Bradford District Care Trust is a provider of community health, mental health and specialist learning disability services across Bradford, Airedale and Craven. The trust serves a population of 550,000 and employs over 3,000 staff. The trust is currently moving towards Foundation Trust status.


A strategic review of learning disability services in Bradford in 2007 identified the need to transform and modernise services to ensure the trust fitted the needs, aspirations and choices of people with learning disabilities in Bradford.


The trust, Bradford Council and trade unions worked together on a four-year programme, Changing Lives, to attract new care providers in order to personalise service delivery for 1,250 service users and prepare their 840 staff members for transfer to non-NHS organisations.

The project was complex and involved delivering the following:

  • working with the local authority to re-assess the needs of all 1,250 service users
  • providing detailed information to commissioners to support the tendering of services
  • transforming two nursing homes to supported living services and providing a greater choice of day and employment services
  • transferring 300 staff in supported living services to three new charitable organisations (concurrently)
  • transferring 300 staff in day services to a charitable organisation
  • transferring 181 staff in residential and nursing homes to a charitable organisation
  • transferring 59 staff in respite services to a private company. 

The importance of working in partnership

In recognition of the complexity of the programme and the need to engage staff ensuring excellent communication was vitally important. For this reason the trust supported the funding of a UNISON representative to work on the programme for four days a week.

The UNISON lead acted as an integral part of the trust’s transition project team and attended the programme's strategic and operational meetings, feeding back information from trade unions/staff, to help management make decisions and support communication back to trust employees.

Delivering difficult messages about future pension provision, restructuring the trust, implementing TUPE measures and keeping staff engaged in this agenda was very challenging.

To avoid confusion the trust made sure that all internal communications from managers and staff side were not only consistent but were delivered in an open and honest way.

This reassured staff that the process was being conducted transparently and with the full involvement of the staff union.
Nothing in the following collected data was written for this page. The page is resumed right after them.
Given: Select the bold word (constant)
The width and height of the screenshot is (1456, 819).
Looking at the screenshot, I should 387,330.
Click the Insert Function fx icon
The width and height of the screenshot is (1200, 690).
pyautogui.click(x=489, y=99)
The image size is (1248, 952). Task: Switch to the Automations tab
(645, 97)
Communication channels included:

  • a series of TUPE training sessions for managers and local trade union representatives
  • key messages from the TUPE training sessions were also delivered in team meetings to staff
  • trade union and management led road shows for staff where managers, UNISON and the council members all participated
  • frequently asked questions and letters developed by the UNISON lead and HR staff
  • senior managers visiting 100 sites out of hours to talk to staff.
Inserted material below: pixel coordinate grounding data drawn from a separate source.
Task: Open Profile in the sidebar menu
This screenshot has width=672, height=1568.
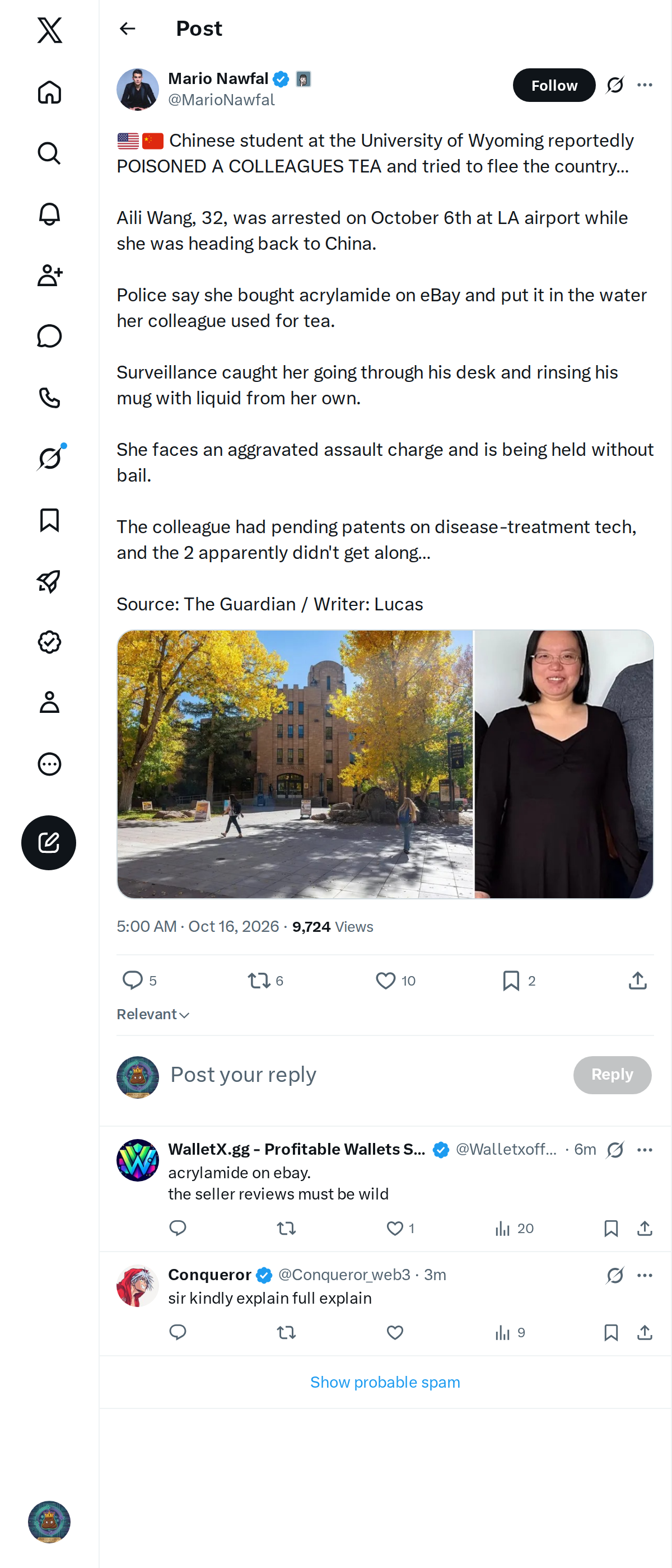Action: pyautogui.click(x=49, y=702)
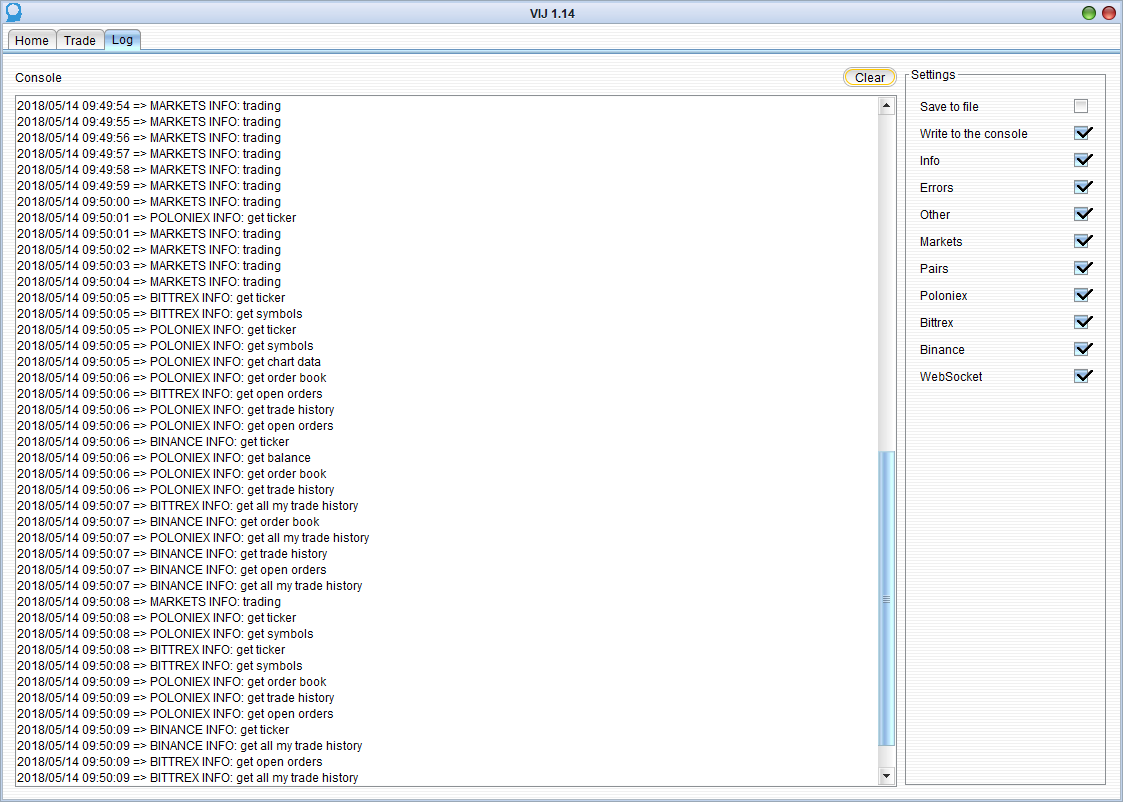The width and height of the screenshot is (1123, 802).
Task: Toggle the Binance checkbox
Action: pos(1081,350)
The early involvement of UNISON and HR helped to highlight issues at an early stage and allowed effective planning and implementation to take place.

These measures were also included in the commissioner's plans:

  • adequate consultation periods (no less than 12 weeks)
  • methods and timing of communication to staff, service users and carers
  • issues relating to future pension provision and length of time for the processes to take place
  • deciding if staff were assigned under TUPE including corporate staff
  • planning of resources and training of managers
  • shared understanding of the information required by all parties and how this would be shared.

During the transition an overall Changing Lives Steering Group took place every fortnight. The group was informed by an internal trust working group that consisted of a range of service managers and corporate functions, as well as project managers from the new provider organisations.

To identify the most appropriate support mechanisms for staff, a Social Partnership Forum was designed specifically to discuss and consult on progress and address any arising issues. The forum included representatives from GMB, RCN, UNITE and two branches of UNISON (Local Authority and Health) and was greatly valued by staff. 


  • All transformations and transfers were delivered effectively with no disruption to service users or service delivery. 
  • Improved personalisation of services and range of choice for service users.
  • Staff consultations throughout the process were positive and the feedback from staff was acted upon.
  • Pensions were secured for staff.
  • Excellent partnership working. 

Changing Lives resulted in improved service delivery with increased choice and personalisation, including a greater opportunity for employment and choices of where to live.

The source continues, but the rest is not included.